The third single, "Love Sweet Sound", was released in late 2007.

== Critical reception ==
Although the duo claimed the album was their best, the reviews were not always positive. In a three-star review for Slant Magazine, Dave Hughes criticised Groove Armada's lack of innovation, but praised the level of execution on the record. His observed that the album "manages to be familiar without being boring" concluding that "though it fails to inspire, it also, happily, fails to annoy." John Burghess of The Guardian was of a similar opinion calling the album "derivative, but sparky and well-executed." Writing for Pitchfork, Tom Ewing agreed with the duo's claim that Soundboy Rock was their best offering, but commented that their creative limitations were also obvious. He noted that every track missed a "killer idea that would make it vital." Two tracks did stand out for him, however: the first single, "Get Down," and the follow-up, "Song 4 Mutya," which he called inspired.

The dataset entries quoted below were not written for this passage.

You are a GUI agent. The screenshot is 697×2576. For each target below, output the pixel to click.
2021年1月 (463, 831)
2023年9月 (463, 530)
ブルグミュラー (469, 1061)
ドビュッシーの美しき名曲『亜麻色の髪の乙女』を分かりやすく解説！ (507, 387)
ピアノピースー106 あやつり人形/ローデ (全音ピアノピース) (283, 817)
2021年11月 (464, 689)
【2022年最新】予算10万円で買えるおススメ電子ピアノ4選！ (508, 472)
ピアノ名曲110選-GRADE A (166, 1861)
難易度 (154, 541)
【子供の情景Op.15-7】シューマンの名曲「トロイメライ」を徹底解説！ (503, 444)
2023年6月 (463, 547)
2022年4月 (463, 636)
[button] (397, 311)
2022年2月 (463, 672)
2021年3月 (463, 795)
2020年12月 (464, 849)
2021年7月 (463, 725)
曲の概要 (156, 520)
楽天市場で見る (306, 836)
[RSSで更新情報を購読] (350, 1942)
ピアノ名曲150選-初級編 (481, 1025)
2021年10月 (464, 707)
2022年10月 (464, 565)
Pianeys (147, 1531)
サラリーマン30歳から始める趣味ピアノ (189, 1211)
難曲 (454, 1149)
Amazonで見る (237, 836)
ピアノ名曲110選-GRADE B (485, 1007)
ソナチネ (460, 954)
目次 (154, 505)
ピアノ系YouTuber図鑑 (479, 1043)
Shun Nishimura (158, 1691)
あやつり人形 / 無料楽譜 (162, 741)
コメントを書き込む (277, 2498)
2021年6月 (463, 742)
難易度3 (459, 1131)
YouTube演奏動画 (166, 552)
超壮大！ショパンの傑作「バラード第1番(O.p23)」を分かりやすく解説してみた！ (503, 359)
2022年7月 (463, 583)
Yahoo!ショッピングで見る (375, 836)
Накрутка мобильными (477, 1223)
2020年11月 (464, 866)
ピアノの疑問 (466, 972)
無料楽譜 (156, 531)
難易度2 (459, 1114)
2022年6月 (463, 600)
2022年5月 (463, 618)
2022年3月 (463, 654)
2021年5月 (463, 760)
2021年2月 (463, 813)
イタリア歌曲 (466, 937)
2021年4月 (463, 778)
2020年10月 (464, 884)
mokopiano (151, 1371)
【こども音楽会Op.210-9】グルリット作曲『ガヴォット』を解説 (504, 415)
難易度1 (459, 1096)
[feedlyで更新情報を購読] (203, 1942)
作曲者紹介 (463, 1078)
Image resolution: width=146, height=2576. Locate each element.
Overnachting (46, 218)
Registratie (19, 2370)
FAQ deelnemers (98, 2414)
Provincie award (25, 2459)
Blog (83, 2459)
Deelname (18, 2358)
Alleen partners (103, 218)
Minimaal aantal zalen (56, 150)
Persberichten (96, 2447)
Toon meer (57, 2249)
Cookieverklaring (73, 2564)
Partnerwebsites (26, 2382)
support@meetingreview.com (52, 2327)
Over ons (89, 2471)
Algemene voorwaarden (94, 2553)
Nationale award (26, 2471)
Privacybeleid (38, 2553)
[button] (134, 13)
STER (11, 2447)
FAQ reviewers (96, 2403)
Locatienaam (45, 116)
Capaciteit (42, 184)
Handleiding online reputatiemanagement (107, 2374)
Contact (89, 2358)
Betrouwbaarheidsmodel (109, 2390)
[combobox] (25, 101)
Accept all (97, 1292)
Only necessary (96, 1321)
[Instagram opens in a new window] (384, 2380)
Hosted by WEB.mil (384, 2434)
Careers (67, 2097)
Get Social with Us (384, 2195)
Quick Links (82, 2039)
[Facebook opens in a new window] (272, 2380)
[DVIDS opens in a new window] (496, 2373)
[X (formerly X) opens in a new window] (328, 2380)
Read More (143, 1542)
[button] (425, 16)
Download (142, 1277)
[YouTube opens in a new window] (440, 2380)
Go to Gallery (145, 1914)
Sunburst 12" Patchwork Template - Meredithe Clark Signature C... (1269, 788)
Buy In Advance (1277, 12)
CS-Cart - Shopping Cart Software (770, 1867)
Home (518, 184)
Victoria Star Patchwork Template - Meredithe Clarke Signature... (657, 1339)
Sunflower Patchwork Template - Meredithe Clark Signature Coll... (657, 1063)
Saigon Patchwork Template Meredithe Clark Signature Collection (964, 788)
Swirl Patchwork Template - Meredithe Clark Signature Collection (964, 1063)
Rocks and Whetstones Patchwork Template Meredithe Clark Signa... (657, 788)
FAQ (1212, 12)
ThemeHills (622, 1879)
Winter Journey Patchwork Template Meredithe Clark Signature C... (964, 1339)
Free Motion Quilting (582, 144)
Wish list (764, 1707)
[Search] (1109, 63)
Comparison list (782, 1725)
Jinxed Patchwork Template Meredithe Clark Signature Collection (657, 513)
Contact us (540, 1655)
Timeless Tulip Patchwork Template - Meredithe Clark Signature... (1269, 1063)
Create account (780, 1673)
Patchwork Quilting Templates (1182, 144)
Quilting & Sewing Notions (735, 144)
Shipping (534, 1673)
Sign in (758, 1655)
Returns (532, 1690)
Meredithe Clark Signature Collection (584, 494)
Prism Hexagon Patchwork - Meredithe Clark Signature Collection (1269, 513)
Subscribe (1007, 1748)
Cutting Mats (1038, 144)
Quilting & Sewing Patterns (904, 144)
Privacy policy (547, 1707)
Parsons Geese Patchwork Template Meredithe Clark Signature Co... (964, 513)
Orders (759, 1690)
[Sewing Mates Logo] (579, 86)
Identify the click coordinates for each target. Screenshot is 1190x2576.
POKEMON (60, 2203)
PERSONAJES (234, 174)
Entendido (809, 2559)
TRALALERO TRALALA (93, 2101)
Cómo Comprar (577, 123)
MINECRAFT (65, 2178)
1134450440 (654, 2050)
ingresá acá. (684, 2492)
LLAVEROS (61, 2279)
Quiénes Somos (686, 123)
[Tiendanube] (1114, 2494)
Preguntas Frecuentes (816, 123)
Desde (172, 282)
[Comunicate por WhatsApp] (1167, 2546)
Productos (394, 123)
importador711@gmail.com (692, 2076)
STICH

A very positive review came from Gemma Padley of BBC. She described the album as eclectic and unpredictable, with every track representing a different genre as breakbeat, electropop, trip hop, electro-reggae and grime. Despite this, she commented, the album maintains continuity.

==Track listing==
1. "Hasta Luego Mr. Fab (Interlude)" (Andy Cato, Tom Findlay) – 1:01
2. "Get Down" (featuring Stush) (Andy Cato, Tom Findlay, Julie McAlpine) – 3:53
3. "The Things That We Could Share" (featuring Simon Lord) (Andy Cato, Tom Findlay, Simon Lord) – 3:59
4. "Save My Soul" (Andy Cato, Tom Findlay) – 4:24
5. "What's Your Version?" (featuring Jeb Loy Nichols) (Andy Cato, Tom Findlay, Tim Hutton) – 3:48
6. "Paris" (featuring Candi Staton) (Andy Cato, Tom Findlay, Candi Staton) – 5:38
7. "Love Sweet Sound" (featuring Candi Staton) (Andy Cato, Tom Findlay, Candi Staton) – 4:37
8. "The Girls Say" (featuring Rhymefest & Jack Splash) (Andy Cato, Tom Findlay, Tim Hutton, Jack Splash) – 4:03
9. "Lightsonic" (featuring M.A.D) (Andy Cato, Tom Findlay, Mike Daniels) – 6:55
10. "Soundboy Rock" (featuring M.A.D) (Andy Cato, Tom Findlay, Mike Daniels) – 3:55
11. "Drop That Thing" (featuring Jack Splash & Stush) (Andy Cato, Tom Findlay, Jack Splash, Julie McAlpine) – 3:06
12. "Song 4 Mutya (Out of Control)" (featuring Mutya Buena) (Andy Cato, Tom Findlay, Tim Hutton, Karen Poole) – 4:11
13. "From the Rooftops" (featuring Jack McManus) (Andy Cato, Tom Findlay, Jack McManus, Jim Irvin) – 4:50
14. "See What You Get" (featuring Alan Donohoe) (Andy Cato, Tom Findlay, Alan Donohoe) – 4:35
15. "What's Your Version?" (Reprise) (featuring Jeb Loy Nichols) (Andy Cato, Tom Findlay, Tim Hutton, Jeb Loy Nichols) – 2:09
16. "Feel the Same" (featuring Angie Stone) (limited edition bonus track) – 3:56
17. "Hands Up" (featuring Mistah Fab) (limited edition bonus track) – 4:07
18. "Breakers" (iTunes bonus track) – 3:56

==Charts==

| Chart (2007) | Peak position |
|---|---|
| Australian Albums (ARIA) | 30 |
| Belgian Albums (Ultratop Flanders) | 63 |
| Dutch Albums (Album Top 100) | 77 |
| Irish Albums (IRMA) | 28 |
| Italian Albums (FIMI) | 45 |
| New Zealand Albums (RMNZ) | 19 |
| Scottish Albums (OCC) | 14 |
| Swiss Albums (Schweizer Hitparade) | 66 |
| UK Albums (OCC) | 10 |
| UK Album Downloads (OCC) | 6 |
| UK Dance Albums (OCC) | 1 |
| US Top Dance Albums (Billboard) | 10 |

==Certifications==

| Region | Certification | Certified units/sales |
| United Kingdom (BPI) | Silver | 60,000^{^} |
^{^} Shipments figures based on certification alone.